## Aim
Replace "computer-use agent" with "screen assistant" everywhere in the listing below and reproduce the lines with no other changes.

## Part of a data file
::::::
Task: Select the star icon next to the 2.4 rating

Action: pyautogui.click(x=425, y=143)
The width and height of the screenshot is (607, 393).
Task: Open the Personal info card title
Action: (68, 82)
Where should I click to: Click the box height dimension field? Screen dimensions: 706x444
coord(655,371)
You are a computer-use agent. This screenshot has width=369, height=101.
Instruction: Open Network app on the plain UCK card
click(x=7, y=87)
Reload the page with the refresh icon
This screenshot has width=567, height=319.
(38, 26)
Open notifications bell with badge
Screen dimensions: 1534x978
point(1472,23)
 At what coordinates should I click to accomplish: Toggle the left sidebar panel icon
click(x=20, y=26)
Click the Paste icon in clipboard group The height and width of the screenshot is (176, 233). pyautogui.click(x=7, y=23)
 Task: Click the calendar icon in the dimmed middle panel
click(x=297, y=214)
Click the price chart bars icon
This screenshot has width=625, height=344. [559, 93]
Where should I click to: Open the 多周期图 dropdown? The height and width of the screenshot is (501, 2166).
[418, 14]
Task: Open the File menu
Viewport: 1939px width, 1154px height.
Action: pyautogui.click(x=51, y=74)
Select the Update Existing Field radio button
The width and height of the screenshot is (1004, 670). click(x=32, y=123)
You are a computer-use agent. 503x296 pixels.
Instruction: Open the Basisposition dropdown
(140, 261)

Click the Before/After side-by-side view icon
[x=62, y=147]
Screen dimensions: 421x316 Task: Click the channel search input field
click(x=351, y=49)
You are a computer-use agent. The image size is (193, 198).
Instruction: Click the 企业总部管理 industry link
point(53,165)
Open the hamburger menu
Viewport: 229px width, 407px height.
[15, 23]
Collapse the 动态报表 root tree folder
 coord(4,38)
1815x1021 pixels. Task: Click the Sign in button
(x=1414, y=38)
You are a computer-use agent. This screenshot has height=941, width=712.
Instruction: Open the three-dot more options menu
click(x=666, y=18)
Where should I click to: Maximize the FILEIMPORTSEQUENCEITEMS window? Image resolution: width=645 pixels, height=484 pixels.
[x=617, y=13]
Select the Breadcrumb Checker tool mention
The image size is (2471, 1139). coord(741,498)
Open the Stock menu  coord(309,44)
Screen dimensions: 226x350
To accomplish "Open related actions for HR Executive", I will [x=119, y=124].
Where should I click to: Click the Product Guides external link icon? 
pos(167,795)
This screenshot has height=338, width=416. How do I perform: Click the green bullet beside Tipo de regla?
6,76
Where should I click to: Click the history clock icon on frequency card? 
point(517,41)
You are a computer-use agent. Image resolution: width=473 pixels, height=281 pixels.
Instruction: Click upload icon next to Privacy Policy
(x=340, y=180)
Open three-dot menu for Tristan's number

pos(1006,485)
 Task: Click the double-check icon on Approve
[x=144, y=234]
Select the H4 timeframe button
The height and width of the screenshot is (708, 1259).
::::::
## Written solution
Task: Select the star icon next to the 2.4 rating

Action: pyautogui.click(x=425, y=143)
The width and height of the screenshot is (607, 393).
Task: Open the Personal info card title
Action: (68, 82)
Where should I click to: Click the box height dimension field? Screen dimensions: 706x444
coord(655,371)
You are a screen assistant. This screenshot has width=369, height=101.
Instruction: Open Network app on the plain UCK card
click(x=7, y=87)
Reload the page with the refresh icon
This screenshot has width=567, height=319.
(38, 26)
Open notifications bell with badge
Screen dimensions: 1534x978
point(1472,23)
 At what coordinates should I click to accomplish: Toggle the left sidebar panel icon
click(x=20, y=26)
Click the Paste icon in clipboard group The height and width of the screenshot is (176, 233). pyautogui.click(x=7, y=23)
 Task: Click the calendar icon in the dimmed middle panel
click(x=297, y=214)
Click the price chart bars icon
This screenshot has width=625, height=344. [559, 93]
Where should I click to: Open the 多周期图 dropdown? The height and width of the screenshot is (501, 2166).
[418, 14]
Task: Open the File menu
Viewport: 1939px width, 1154px height.
Action: pyautogui.click(x=51, y=74)
Select the Update Existing Field radio button
The width and height of the screenshot is (1004, 670). click(x=32, y=123)
You are a screen assistant. 503x296 pixels.
Instruction: Open the Basisposition dropdown
(140, 261)

Click the Before/After side-by-side view icon
[x=62, y=147]
Screen dimensions: 421x316 Task: Click the channel search input field
click(x=351, y=49)
You are a screen assistant. The image size is (193, 198).
Instruction: Click the 企业总部管理 industry link
point(53,165)
Open the hamburger menu
Viewport: 229px width, 407px height.
[15, 23]
Collapse the 动态报表 root tree folder
 coord(4,38)
1815x1021 pixels. Task: Click the Sign in button
(x=1414, y=38)
You are a screen assistant. This screenshot has height=941, width=712.
Instruction: Open the three-dot more options menu
click(x=666, y=18)
Where should I click to: Maximize the FILEIMPORTSEQUENCEITEMS window? Image resolution: width=645 pixels, height=484 pixels.
[x=617, y=13]
Select the Breadcrumb Checker tool mention
The image size is (2471, 1139). coord(741,498)
Open the Stock menu  coord(309,44)
Screen dimensions: 226x350
To accomplish "Open related actions for HR Executive", I will [x=119, y=124].
Where should I click to: Click the Product Guides external link icon? 
pos(167,795)
This screenshot has height=338, width=416. How do I perform: Click the green bullet beside Tipo de regla?
6,76
Where should I click to: Click the history clock icon on frequency card? 
point(517,41)
You are a screen assistant. Image resolution: width=473 pixels, height=281 pixels.
Instruction: Click upload icon next to Privacy Policy
(x=340, y=180)
Open three-dot menu for Tristan's number

pos(1006,485)
 Task: Click the double-check icon on Approve
[x=144, y=234]
Select the H4 timeframe button
The height and width of the screenshot is (708, 1259).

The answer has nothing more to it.